Dieter Rams’ TP1 phone radio (1959) in Design Classics

With the recent launch of the Guardian’s Eyewitness app and Phaidon’s Design Classics digital edition, the iPad is already proving a tempting medium for design and photography projects…

The Phaidon Design Classics iPad Edition reformats the contents of its enormous book (first published in 2006) which contains some fantastic images of 1,000 of some of the world’s best designed objects.

The app has just been made available on the App Store, priced at $19.99 (it will be £11.99 in the UK, but as Apple has recently announced, the international iPad launch has gone back to late May).

Renzo Rivolta’s Isetta (1952)

From the images we’ve seen of the iPad version of Phaidon’s design encyclopaedia, it certainly looks like a sleek interpretation of the three-volume printed edition, doing away with the cumbersome carry/display case in the process.
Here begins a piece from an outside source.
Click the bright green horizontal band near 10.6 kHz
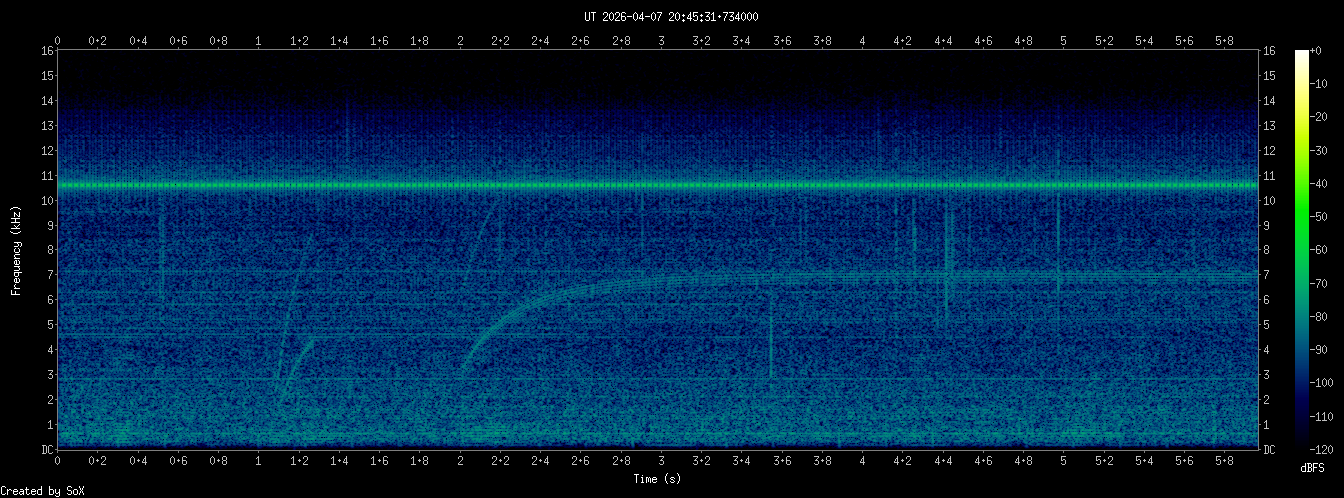The height and width of the screenshot is (498, 1344). pyautogui.click(x=658, y=186)
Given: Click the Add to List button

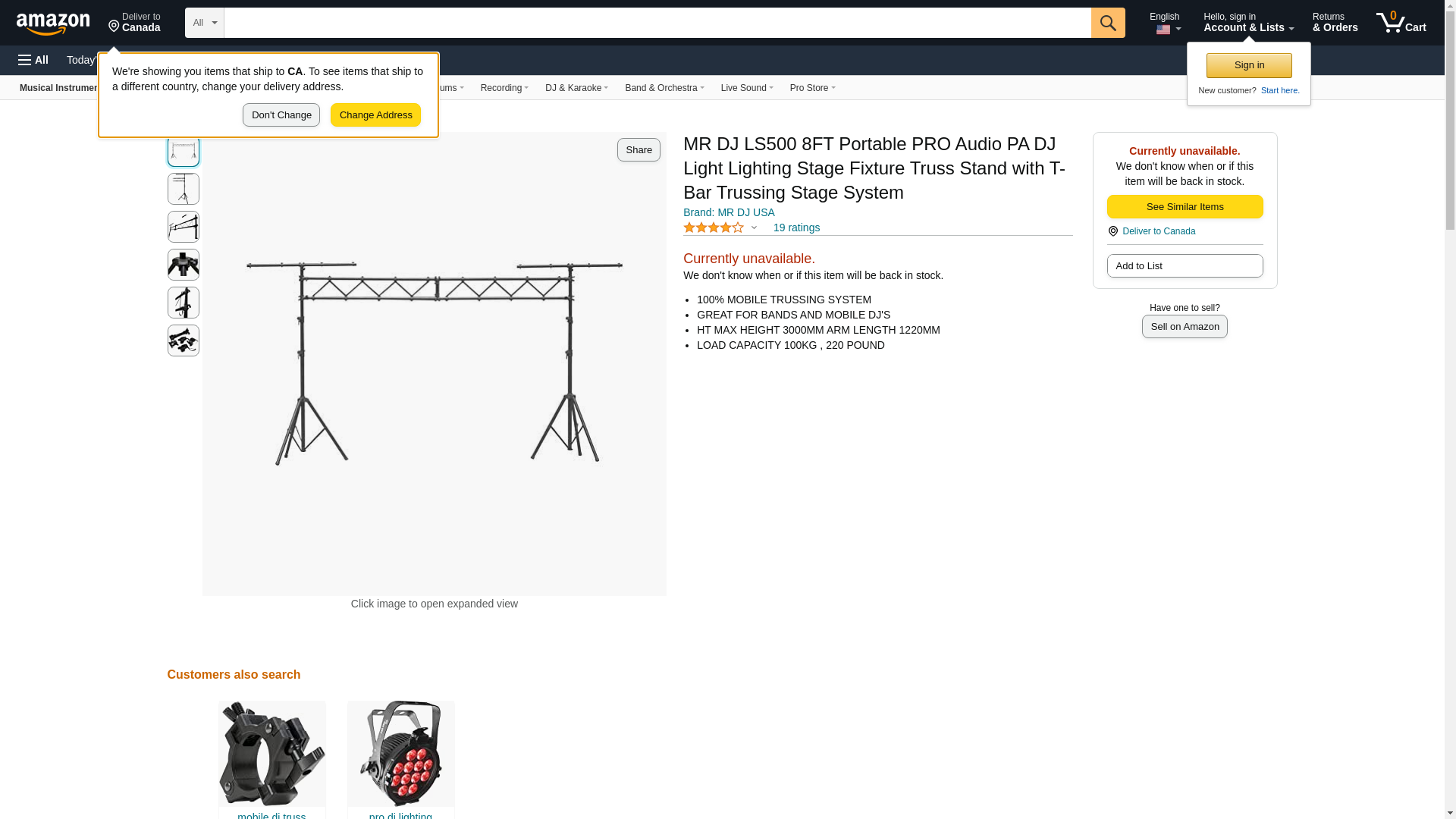Looking at the screenshot, I should tap(1185, 266).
In the Design Classics iPad edition the objects are organised chronologically, accessible via a timeline on the right side of the screen and there is a wealth of archival photographs, original sketches, patents, prototypes alongside information about the product, designer, manufacturer and the object’s historical context. More information on the Design Classics book and digital edition, here.

Meanwhile the Guardian has said that its Eyewitness iPad app, which compiles all the images from the centre DPS that runs in the newspaper, has been downloaded 50,000 times in its two weeks of being on the App Store. It’s also the 6th most downloaded free app in the US at the moment, so a demand for viewing large scale, beautifully shot photography on the iPad is certainly there.

What with ustwo’s recent Granimator app that Gavin blogged about here, it looks like there may well be a crop of art and design related apps forthcoming, that take advantage of the iPad’s crisp display screen.

Jeremy over on magCulture has had a look through some of the more creative publications to have released iPad editions so far, most notably the Marvel comics app, which has already had a rather successful conversion to the iPhone too (I was perusing a great Hulk story earlier which brilliantly mimics the way you read a comic, panel-to-panel, without disregarding the overall look and design of the page as a whole).

It’s early days of course, but it’s encouraging to see some really nice looking, large-scale visual products transferring well to a format that people are only just starting to play with.

One issue that will no doubt emerge as a talking point for many however is the pricing system of iPad apps. Phaidon’s Design Classics’ $20 price tag seems fairly hefty and some magazines have come in for criticism for their $5 rates. The Eyewitness app is free, but then essentially offers content that’s available already via the Guardian website, though at a much improved size and clarity.